__Work to complete__:
Search the data for the word "will" and copy every line that contains it.

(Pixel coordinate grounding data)
..........

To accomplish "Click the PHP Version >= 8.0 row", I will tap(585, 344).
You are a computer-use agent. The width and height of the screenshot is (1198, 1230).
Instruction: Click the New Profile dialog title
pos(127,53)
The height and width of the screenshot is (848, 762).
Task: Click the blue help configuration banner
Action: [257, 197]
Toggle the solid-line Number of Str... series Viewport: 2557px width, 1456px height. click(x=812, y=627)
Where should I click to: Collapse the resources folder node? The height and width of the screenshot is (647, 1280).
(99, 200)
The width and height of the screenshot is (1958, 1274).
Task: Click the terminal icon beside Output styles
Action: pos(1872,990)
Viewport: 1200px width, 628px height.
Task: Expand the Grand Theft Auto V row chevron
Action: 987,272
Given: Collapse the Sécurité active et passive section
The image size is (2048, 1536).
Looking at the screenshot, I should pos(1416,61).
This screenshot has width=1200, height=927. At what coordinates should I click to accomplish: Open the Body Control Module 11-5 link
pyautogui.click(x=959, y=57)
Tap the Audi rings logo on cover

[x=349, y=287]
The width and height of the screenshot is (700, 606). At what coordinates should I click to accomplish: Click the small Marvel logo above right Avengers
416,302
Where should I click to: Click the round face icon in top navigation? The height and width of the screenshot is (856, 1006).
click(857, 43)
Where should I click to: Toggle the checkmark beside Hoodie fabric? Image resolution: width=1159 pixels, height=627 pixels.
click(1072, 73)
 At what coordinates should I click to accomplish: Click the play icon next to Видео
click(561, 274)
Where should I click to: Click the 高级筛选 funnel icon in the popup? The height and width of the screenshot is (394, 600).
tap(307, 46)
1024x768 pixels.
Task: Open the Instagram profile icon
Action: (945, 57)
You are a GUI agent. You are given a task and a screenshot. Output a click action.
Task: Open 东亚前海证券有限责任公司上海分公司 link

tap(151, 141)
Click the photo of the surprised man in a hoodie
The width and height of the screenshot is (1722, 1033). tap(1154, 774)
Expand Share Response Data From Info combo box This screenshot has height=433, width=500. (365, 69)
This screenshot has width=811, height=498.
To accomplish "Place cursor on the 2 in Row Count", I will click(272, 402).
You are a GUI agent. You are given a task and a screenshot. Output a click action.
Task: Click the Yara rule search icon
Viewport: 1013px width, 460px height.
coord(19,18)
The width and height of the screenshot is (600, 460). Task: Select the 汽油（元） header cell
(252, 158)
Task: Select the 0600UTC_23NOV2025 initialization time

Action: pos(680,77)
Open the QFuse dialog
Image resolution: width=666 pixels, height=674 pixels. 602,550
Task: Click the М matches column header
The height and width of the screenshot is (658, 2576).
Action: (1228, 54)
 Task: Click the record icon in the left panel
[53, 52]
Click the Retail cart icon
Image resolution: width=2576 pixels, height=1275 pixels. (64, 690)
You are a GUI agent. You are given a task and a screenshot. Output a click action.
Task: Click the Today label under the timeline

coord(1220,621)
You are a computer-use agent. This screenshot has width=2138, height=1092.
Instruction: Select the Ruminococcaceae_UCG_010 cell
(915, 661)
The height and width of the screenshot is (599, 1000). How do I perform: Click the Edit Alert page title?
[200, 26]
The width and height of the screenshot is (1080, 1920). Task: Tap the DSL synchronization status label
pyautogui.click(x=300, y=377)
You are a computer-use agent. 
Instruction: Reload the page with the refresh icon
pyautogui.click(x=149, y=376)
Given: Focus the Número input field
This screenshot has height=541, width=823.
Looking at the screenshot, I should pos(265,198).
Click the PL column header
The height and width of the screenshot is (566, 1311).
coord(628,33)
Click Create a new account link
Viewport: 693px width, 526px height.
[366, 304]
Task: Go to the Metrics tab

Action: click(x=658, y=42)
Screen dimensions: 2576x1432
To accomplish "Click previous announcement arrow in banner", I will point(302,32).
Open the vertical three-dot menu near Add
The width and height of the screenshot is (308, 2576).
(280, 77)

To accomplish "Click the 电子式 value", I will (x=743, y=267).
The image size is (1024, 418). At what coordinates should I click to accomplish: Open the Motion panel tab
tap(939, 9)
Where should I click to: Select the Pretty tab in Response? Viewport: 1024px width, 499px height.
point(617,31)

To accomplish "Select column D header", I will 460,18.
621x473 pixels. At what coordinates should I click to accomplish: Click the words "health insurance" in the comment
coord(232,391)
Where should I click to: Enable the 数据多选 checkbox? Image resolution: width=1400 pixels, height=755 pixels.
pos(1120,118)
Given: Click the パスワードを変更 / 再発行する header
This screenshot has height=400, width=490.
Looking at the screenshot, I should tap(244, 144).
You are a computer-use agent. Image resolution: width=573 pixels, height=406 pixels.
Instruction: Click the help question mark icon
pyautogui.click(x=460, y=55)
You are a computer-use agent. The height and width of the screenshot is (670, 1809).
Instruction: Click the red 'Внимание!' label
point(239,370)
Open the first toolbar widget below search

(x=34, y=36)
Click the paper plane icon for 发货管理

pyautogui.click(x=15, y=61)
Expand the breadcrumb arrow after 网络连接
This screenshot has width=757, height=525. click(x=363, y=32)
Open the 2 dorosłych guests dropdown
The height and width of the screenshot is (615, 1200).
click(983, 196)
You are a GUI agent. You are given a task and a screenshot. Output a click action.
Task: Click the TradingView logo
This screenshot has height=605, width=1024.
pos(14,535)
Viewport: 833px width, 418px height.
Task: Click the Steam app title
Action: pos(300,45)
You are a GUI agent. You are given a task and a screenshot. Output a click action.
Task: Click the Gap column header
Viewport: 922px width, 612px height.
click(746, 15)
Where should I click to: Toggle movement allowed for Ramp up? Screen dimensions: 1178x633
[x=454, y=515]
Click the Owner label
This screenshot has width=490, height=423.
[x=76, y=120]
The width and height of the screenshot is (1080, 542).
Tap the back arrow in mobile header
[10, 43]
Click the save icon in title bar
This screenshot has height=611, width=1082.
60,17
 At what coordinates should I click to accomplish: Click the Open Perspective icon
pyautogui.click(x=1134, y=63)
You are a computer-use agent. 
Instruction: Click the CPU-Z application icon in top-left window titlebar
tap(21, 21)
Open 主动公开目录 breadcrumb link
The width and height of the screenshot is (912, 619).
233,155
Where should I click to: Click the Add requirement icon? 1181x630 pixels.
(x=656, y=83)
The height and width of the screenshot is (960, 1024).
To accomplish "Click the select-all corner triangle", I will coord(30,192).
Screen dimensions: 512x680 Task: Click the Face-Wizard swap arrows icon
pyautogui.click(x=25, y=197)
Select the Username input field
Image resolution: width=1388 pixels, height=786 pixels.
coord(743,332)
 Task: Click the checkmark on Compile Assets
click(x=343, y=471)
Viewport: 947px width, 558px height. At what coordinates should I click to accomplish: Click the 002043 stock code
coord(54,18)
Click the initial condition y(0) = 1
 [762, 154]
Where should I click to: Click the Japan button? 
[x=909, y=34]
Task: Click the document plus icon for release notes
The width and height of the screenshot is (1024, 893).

..........

__Problem solution__:
To accomplish "Click the PHP Version >= 8.0 row", I will tap(585, 344).
To accomplish "Place cursor on the 2 in Row Count", I will click(272, 402).
To accomplish "Click previous announcement arrow in banner", I will point(302,32).
To accomplish "Click the 电子式 value", I will (x=743, y=267).
To accomplish "Select column D header", I will 460,18.
To accomplish "Click the select-all corner triangle", I will coord(30,192).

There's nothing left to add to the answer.